Rewrite the stretch of the duck-and-cover text from "Nowadays, everyone who" through "a nuclear blast?", changing "smirk" to "sneer".

— Document extract —
----

Copyright John T. Reed

I was a kid in the 1950s. I do not remember seeing the famous 1951 Duck-and-cover movie that is now invariably made fun of, but I vaguely recall doing drills in school that had us do that maneuver. That is, get under your desk and put your head down with your hands interlaced on the back of your neck.

Nowadays, everyone who speaks of it does so with a smirk. How dumb could people back then have been to think that would protect anyone from a nuclear blast?

Duck and cover was, and is, good advice. If the main danger is flying glass shards and other building material projectiles, you want to get under the desk or in the closet. If the main danger is collapse of the building, you want to bo on the floor besid ethe deks, not under it. That’s because there are often cavities in the collapsed building next to desks, beds, stacks of paper and so forth.

A nuclear bomb is a form of explosive. All explosions, nuclear or conventional, have three radius areas:

• interior radius where duck and cover is useless
• duck-and-cover band at some distance from ground zero where that maneuver would reduce injuries significantly
• band completely outside the blast area where duck-and cover is not necessary

This is not my opinion. It is just the laws of physics.

To be sure, the trick is giving warning fast enough to the people in the duck-and-cover band that they need to duck and cover. But the best way to do that is to just teach duck and cover whenever the student sees an extremely bright flash. The light from the blast travels at the speed of light or 186,000 miles per second. The blast force moves more slowly so the light from the blast warns people at some distance away in enough time to duck.

----

— Source data —
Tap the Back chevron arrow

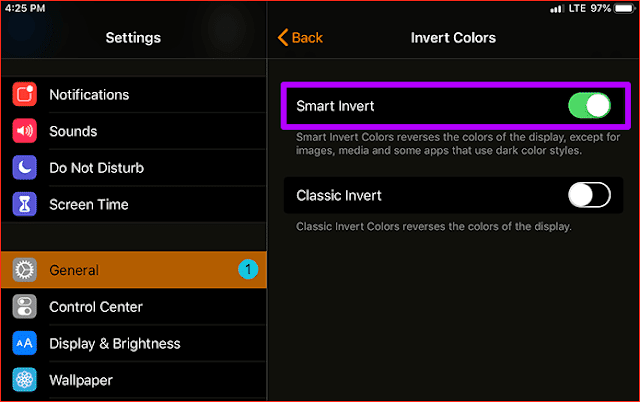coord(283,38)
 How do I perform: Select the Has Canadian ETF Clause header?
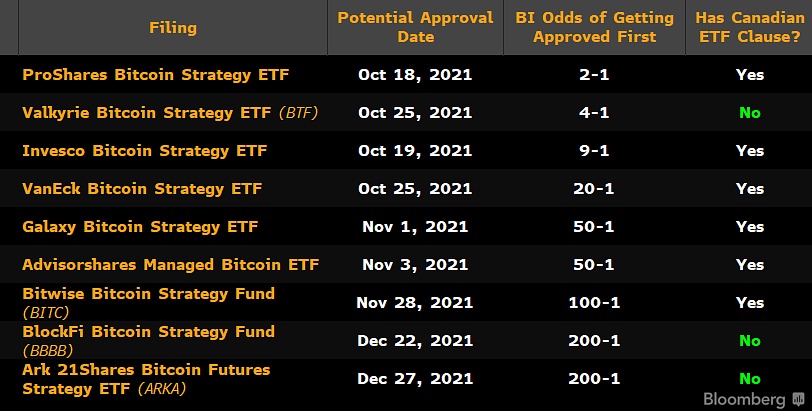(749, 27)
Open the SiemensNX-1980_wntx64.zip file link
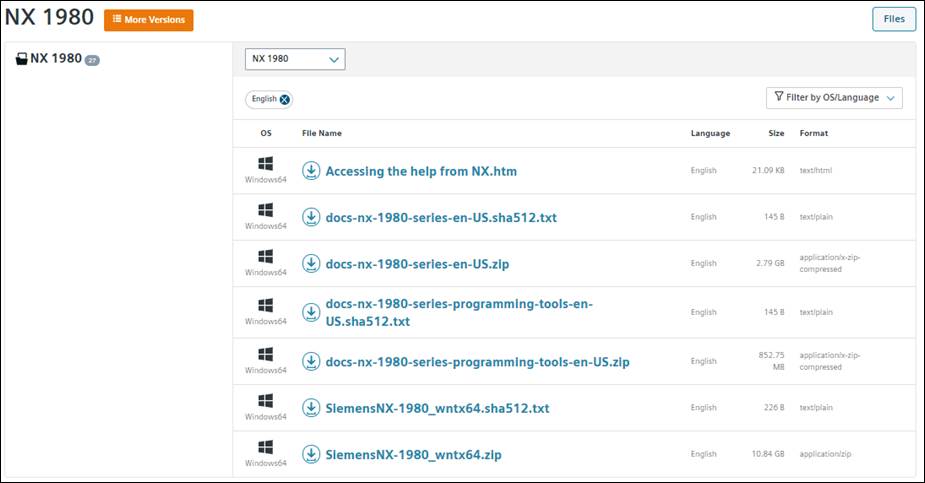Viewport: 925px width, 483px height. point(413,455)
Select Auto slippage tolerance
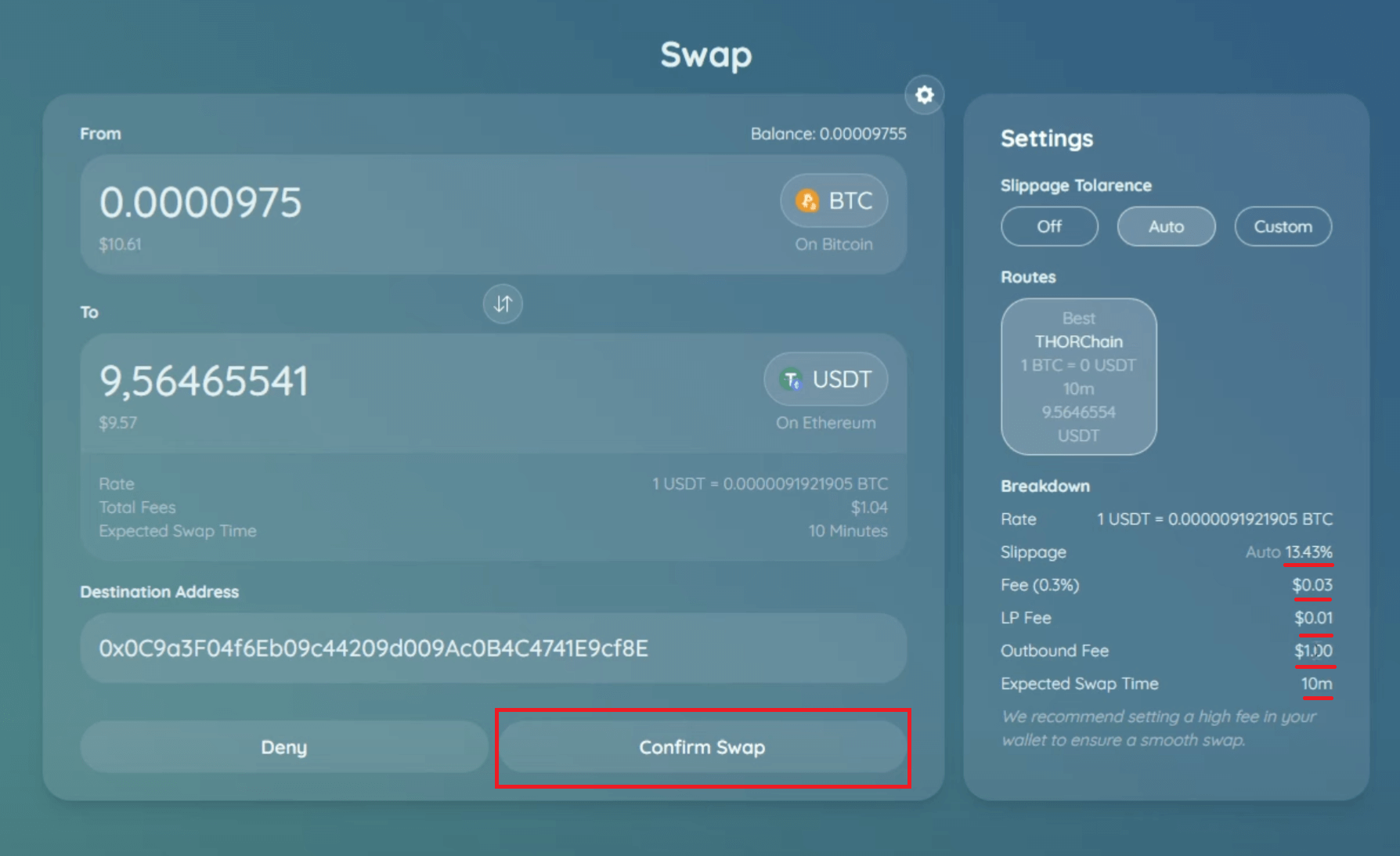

----

— Answer for the task —
Nowadays, everyone who speaks of it does so with a sneer. How dumb could people back then have been to think that would protect anyone from a nuclear blast?